Für Betroffene bedeutet das nicht automatisch eine sofortige Abschiebung. Green-Card-Inhaber haben in der Regel Anspruch auf ein Verfahren vor einem Einwanderungsrichter. Doch allein die Prüfung kann Existenzen erschüttern. Wer plötzlich erfährt, dass sein Fall nach Jahren oder Jahrzehnten neu bewertet wird, lebt mit der Angst vor Haft, Gerichtsverfahren, Jobverlust und Familientrennung.
Frühere Beamte aus demokratischen und republikanischen Regierungen stellen deshalb offen die Frage, ob dieser Aufwand überhaupt verantwortbar ist. Sarah Pierce, frühere Analystin bei USCIS und heute bei Third Way, verweist auf den massiven Rückstau der Behörde. Sharvari Dalal-Dheini von der American Immigration Lawyers Association beschreibt den neuen Fokus auf erneute Prüfungen als etwas, das es in dieser Intensität bisher nicht gab.
Die eigentliche Botschaft an Einwanderer ist damit unmissverständlich. Wer heute eine Green Card besitzt, soll sich nicht mehr darauf verlassen, dass dieser Status dauerhaft schützt.
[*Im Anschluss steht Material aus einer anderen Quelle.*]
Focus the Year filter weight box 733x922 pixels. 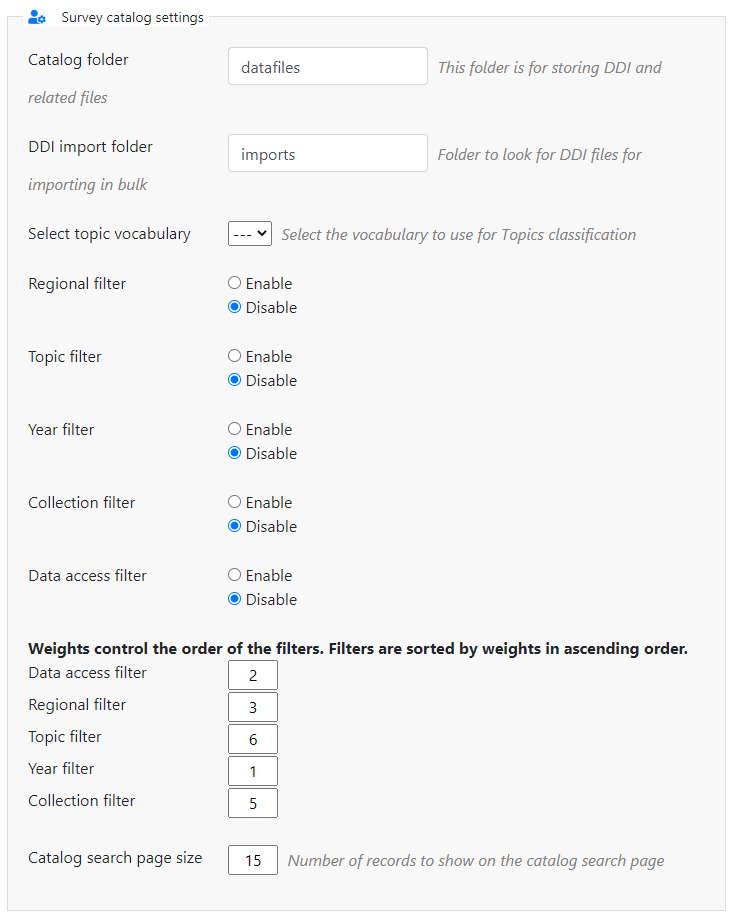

Die Trump-Regierung behandelt selbst rechtmäßigen Aufenthalt zunehmend als etwas Vorläufiges, Prüfbares, Widerrufbares. Für Millionen Menschen, die Amerika längst zu ihrem Lebensmittelpunkt gemacht haben, ist genau das der nächste Schritt in eine Politik, die nicht mehr nur abschiebt, sondern Sicherheit selbst unsicher macht.